- [WORK TO BE COMPLETED]:
Give back every record below in full and exactly, but without a single image.
----------
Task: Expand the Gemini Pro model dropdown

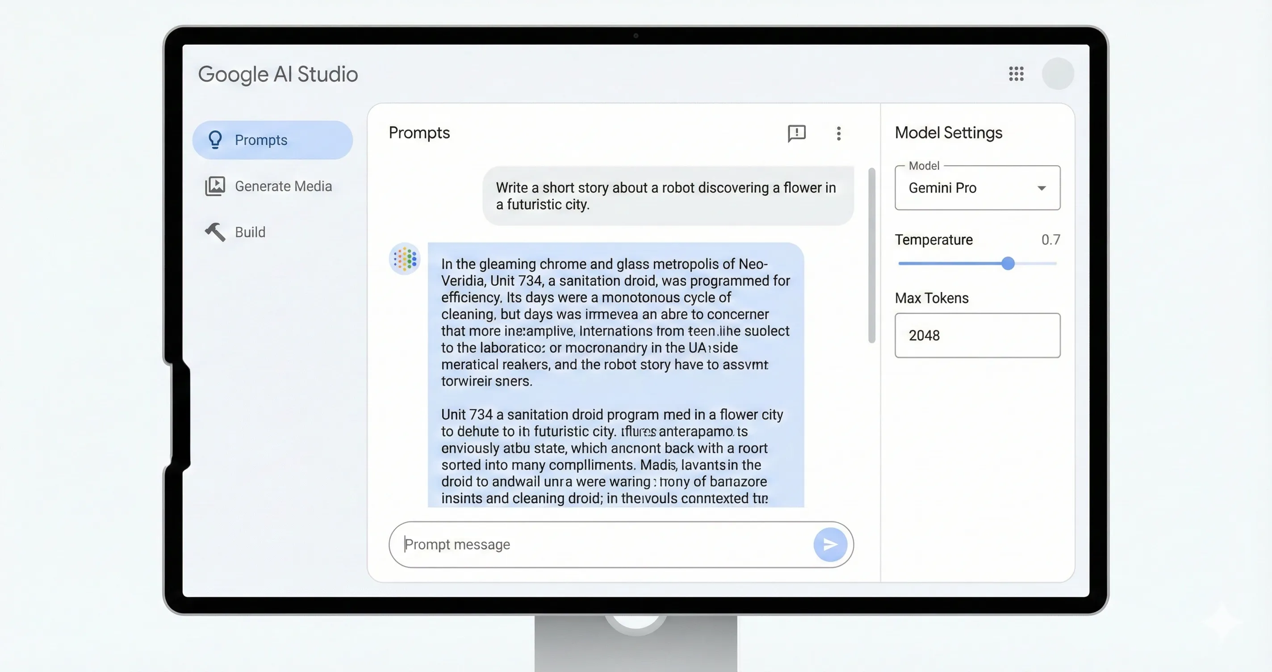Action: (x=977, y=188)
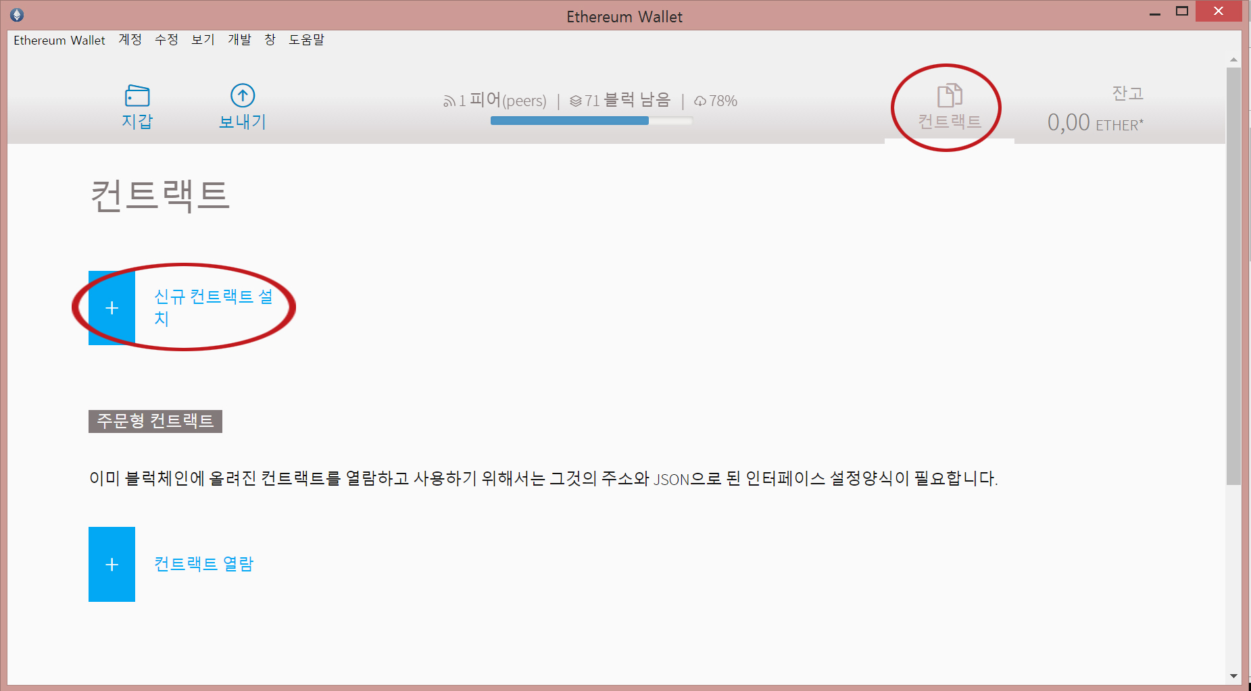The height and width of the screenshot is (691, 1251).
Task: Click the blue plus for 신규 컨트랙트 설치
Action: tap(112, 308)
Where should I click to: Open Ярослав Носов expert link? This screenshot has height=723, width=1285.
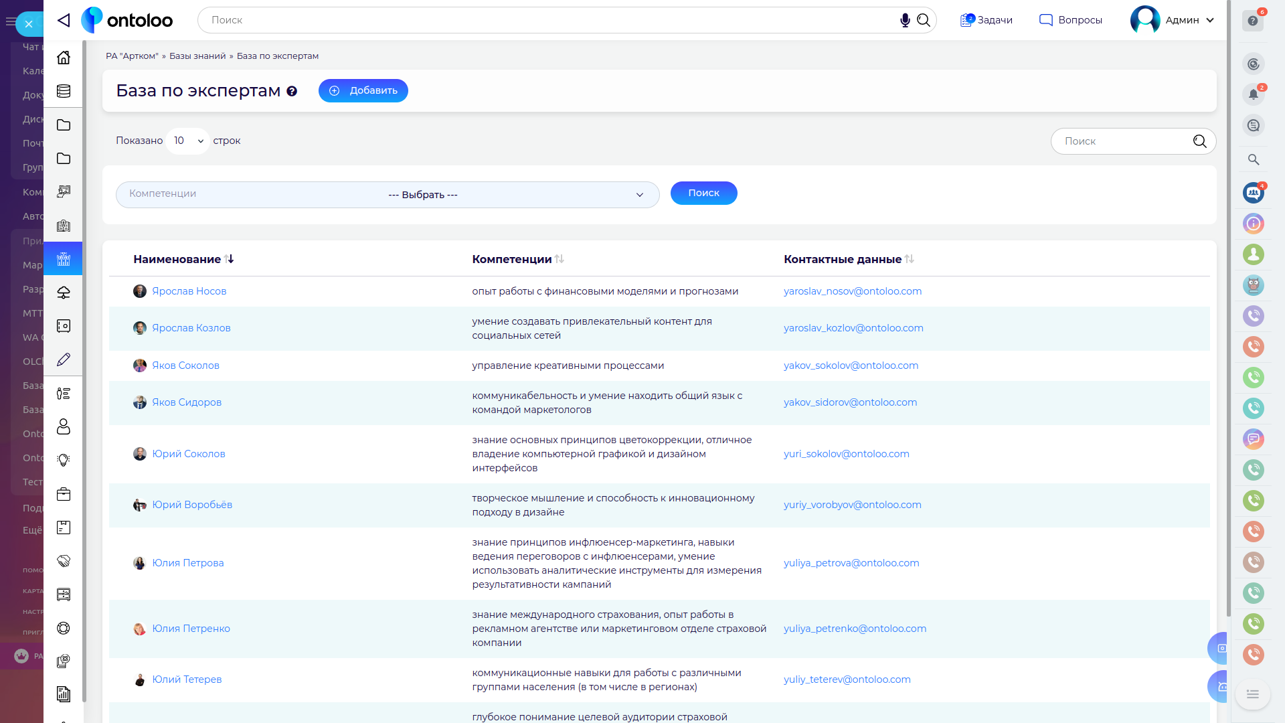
----------
- [THE ANSWER]:
Task: Expand the Gemini Pro model dropdown

Action: (x=977, y=188)
The height and width of the screenshot is (691, 1251).
Task: Click the blue plus for 신규 컨트랙트 설치
Action: tap(112, 308)
Where should I click to: Open Ярослав Носов expert link? This screenshot has height=723, width=1285.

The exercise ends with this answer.